= WORK REQUIRED =
Where a line contains "Task: Click the mostly shaded six-slice pie", start there and write out that line and each one after it, word for word, through the final line of the entries; add nothing else.
EXERCISE MATERIAL START
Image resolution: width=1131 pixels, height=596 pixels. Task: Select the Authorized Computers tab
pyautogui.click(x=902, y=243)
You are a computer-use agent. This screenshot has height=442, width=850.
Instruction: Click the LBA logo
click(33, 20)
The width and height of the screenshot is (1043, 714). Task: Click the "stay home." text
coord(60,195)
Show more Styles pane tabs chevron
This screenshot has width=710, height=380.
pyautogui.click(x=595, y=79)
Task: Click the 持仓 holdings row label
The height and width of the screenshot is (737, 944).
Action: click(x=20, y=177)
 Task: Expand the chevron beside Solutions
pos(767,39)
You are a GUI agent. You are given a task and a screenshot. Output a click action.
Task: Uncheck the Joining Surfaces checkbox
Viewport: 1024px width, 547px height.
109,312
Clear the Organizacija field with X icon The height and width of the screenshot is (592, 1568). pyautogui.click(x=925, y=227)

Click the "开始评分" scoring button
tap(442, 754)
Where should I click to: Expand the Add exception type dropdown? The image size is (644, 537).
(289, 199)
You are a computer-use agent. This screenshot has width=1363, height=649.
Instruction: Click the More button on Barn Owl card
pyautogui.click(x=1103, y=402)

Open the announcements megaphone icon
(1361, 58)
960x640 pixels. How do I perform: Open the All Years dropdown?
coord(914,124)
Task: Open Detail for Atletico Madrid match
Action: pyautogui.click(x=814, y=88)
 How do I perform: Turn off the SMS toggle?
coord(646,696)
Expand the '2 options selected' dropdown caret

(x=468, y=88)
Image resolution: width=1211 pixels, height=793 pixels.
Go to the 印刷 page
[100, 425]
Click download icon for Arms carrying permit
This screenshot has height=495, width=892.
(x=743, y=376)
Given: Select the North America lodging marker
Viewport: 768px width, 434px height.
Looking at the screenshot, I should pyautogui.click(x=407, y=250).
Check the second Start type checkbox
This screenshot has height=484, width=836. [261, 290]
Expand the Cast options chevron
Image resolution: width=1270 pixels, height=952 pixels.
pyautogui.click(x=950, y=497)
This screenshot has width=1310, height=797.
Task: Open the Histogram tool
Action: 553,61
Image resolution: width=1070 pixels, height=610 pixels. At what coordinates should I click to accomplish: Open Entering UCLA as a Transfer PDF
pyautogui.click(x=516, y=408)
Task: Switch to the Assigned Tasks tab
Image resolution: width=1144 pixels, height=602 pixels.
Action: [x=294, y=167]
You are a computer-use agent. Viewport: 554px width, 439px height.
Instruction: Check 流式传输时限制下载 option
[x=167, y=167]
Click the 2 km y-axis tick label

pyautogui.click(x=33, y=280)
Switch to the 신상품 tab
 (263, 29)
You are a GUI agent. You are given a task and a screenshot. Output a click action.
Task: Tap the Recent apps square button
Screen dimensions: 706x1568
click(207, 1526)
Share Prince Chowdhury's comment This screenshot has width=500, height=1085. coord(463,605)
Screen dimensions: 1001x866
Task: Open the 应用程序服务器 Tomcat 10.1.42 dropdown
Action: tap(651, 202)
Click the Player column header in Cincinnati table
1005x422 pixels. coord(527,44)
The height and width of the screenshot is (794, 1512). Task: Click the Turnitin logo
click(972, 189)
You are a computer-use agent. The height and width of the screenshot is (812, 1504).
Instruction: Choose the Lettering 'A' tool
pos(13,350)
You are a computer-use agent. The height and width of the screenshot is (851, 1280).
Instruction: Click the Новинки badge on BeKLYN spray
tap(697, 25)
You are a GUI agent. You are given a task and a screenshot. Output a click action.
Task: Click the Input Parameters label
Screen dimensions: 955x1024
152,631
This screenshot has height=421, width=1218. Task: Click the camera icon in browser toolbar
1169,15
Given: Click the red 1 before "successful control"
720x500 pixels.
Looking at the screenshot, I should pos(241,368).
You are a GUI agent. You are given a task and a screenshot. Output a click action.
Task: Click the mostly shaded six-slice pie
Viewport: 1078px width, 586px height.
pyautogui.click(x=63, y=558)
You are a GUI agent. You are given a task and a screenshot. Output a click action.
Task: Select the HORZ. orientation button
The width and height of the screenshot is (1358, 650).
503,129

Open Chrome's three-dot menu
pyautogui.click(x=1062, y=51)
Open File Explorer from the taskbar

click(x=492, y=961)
EXERCISE MATERIAL END
= PROBLEM SOLUTION =
Task: Click the mostly shaded six-slice pie
Viewport: 1078px width, 586px height.
pyautogui.click(x=63, y=558)
You are a GUI agent. You are given a task and a screenshot. Output a click action.
Task: Select the HORZ. orientation button
The width and height of the screenshot is (1358, 650).
503,129

Open Chrome's three-dot menu
pyautogui.click(x=1062, y=51)
Open File Explorer from the taskbar

click(x=492, y=961)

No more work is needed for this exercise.